With this patch, you can set a route:

  • Wait 100% load at A
  • Max. Load 0% at B
With such a route, steel will be carried from A to B, but never from B to A.  Using such routes, you can build a network free from deadlocks.  I hope I made it clear.

Quote from: whoami on March 11, 2009, 11:27:07 PM
Example: train has one capacity (X% of the total) for freight category A, and Y% for category B. To leave when enough of category A is loaded, set loading level to a value <= X. This assumes that nothing of category B will be eligible there.

The patch doesn't work like that: suppose it is 40% steel, 60% wood.  You set max loading at 50%.  20% of steel and 30% of wood will be loaded if you have plenty of both at the station.

ij

IMHO this max. load idea is horrible, it avoids deadlock yes, but it's cost...

It forces player to design highly unrealistic one-way connection. It's well, unrealistic and arguably very uneconomical as well.
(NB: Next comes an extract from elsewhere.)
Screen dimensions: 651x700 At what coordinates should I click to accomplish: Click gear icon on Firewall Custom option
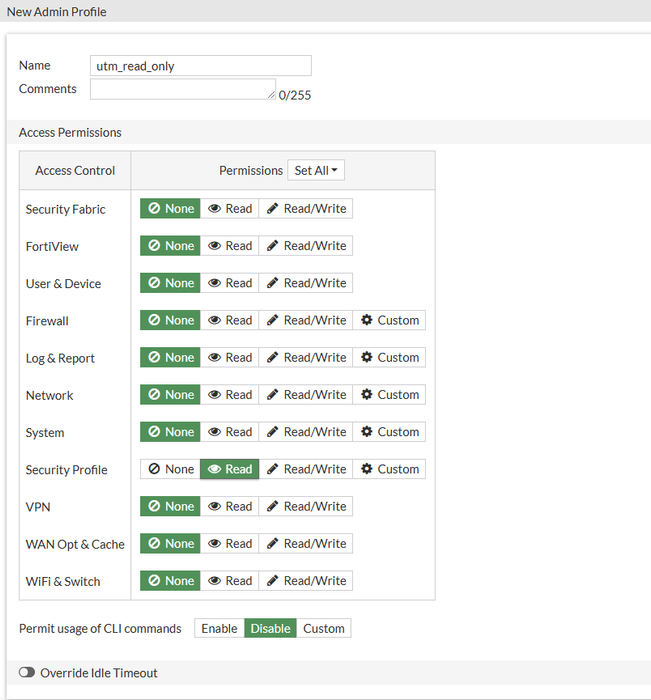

If there's a bidirectional train between two stations that are overcrowded the train will basically load as much as it carries over so no balance at the either of the stations is going to change anywhere (assuming that it is a "joint-congestion", ie., it's feed from outside and then basically large quantity of goods are waiting to get moved to other end, the latter is not always true but lets ignore that for now), IMHO loading should be allowed in this kind of case regardless of the overcrowded check. The real solution would be to force the feeders of such a "joint-congestion" point to slow down which will happen in this situation because they cannot push more to overcrowded stations until the situation clears up. There's no need to stop vehicles that don't add anything to the congestion.

How about allowing loading in case both stations if both stations have eligible goods back to the other regardless of overcrowded state (needs more complex check since it would actually be possible in a circle line as well but most of the cases are just between two stations, the circle line just needs to be handled on the slow path), it should be cheap enough to calculate. If there are two consecutive "joint-congestion" points the feeder/consumer-consumer/feeder vehicles would keep moving while feeders-only need to slow down since they cannot load at will if the destination is overcrowded.

isidoro

I think you had an excellent idea, ij!  Allow sending goods to the station if we're sure that there's a full load at destination back.  It will certainly not alleviate all cases (cycles of higher orders), but I guess that most in real situations.

I can't agree with your dislike about max. loading.  In past time, I didn't find it useful too, though long time demanded.  But, in combination with your mechanism, it can solve 100% cases.  Besides, players can use it to regulate flux of goods and make circular lines profitable, even with the new payment system.

ij

Quote from: isidoro on March 13, 2009, 01:19:09 PM
I can't agree with your dislike about max. loading.  In past time, I didn't find it useful too, though long time demanded.  But, in combination with your mechanism, it can solve 100% cases.  Besides, players can use it to regulate flux of goods and make circular lines profitable, even with the new payment system.

I can imagine you find so... I suppose its because we lack schedules, ie., the other key element of reality which would effectively deal such regulation. Our trains just follow greedy behavior to begin with :-D. On the second thought, besides schedules the cars are real and switchable and some would be moved as empty if necessary in real railroads too so it's probably not as unrealistics I claimed it to be.